▶ **Problem description**: Word for word, give the records again, dropping any picture they hold.

──────────

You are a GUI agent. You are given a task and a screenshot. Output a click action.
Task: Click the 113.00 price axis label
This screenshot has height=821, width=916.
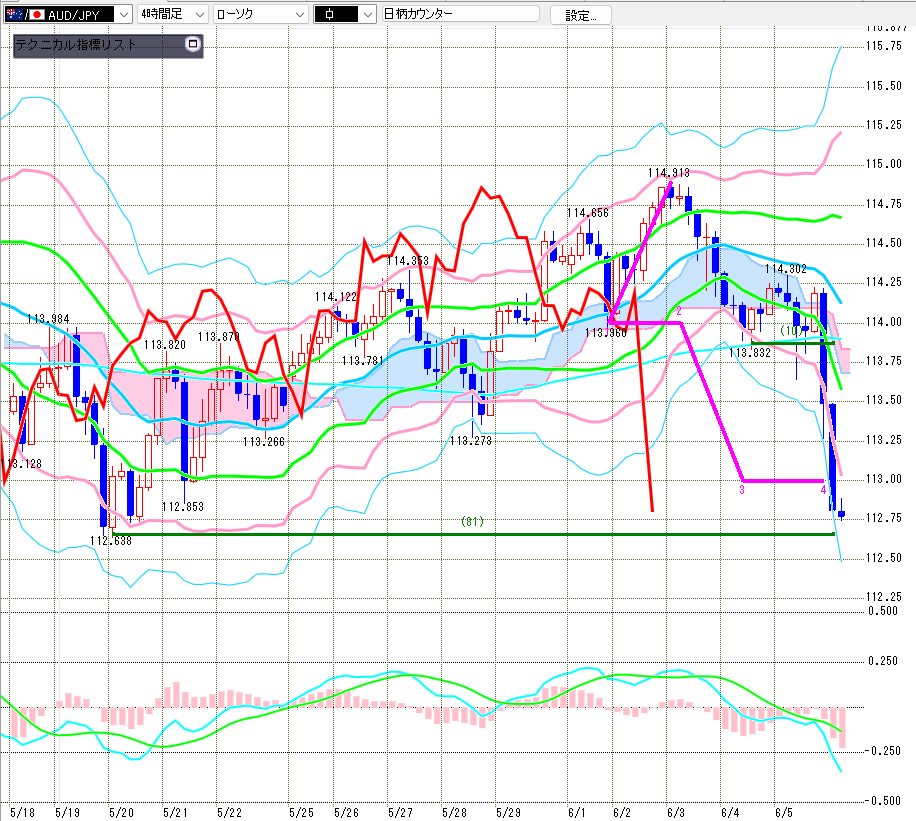[884, 479]
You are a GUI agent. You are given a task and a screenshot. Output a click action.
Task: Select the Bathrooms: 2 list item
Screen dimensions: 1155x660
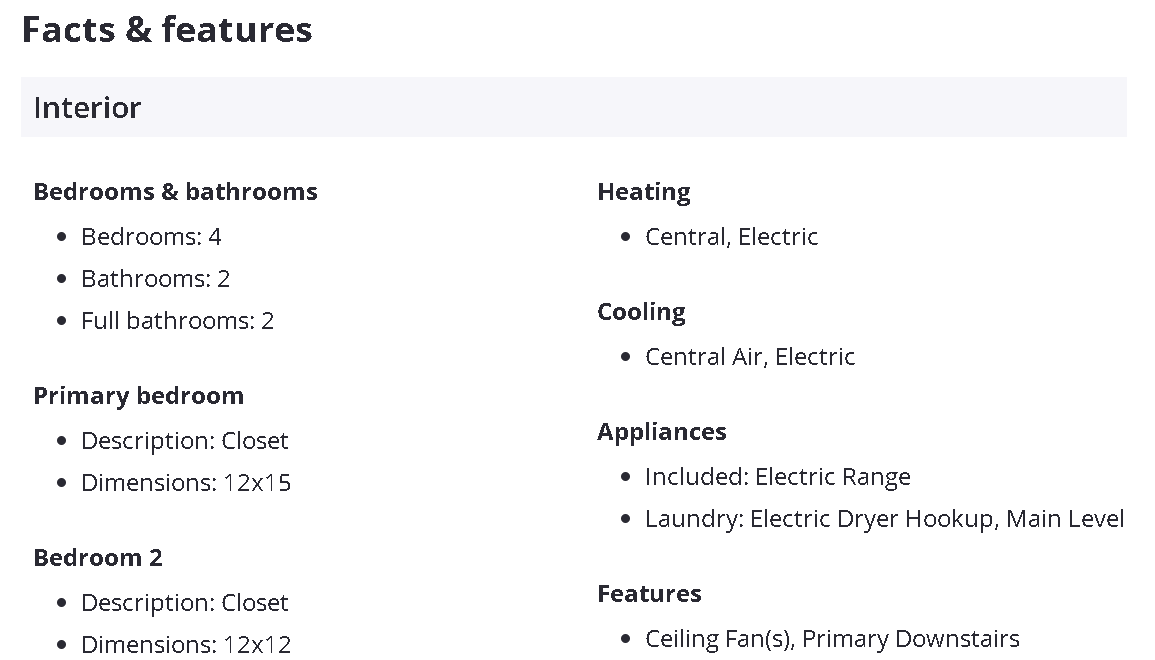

──────────

▶ **Result for this task**:
You are a GUI agent. You are given a task and a screenshot. Output a click action.
Task: Click the 113.00 price axis label
This screenshot has height=821, width=916.
[884, 479]
You are a GUI agent. You are given a task and a screenshot. Output a click action.
Task: Select the Bathrooms: 2 list item
Screen dimensions: 1155x660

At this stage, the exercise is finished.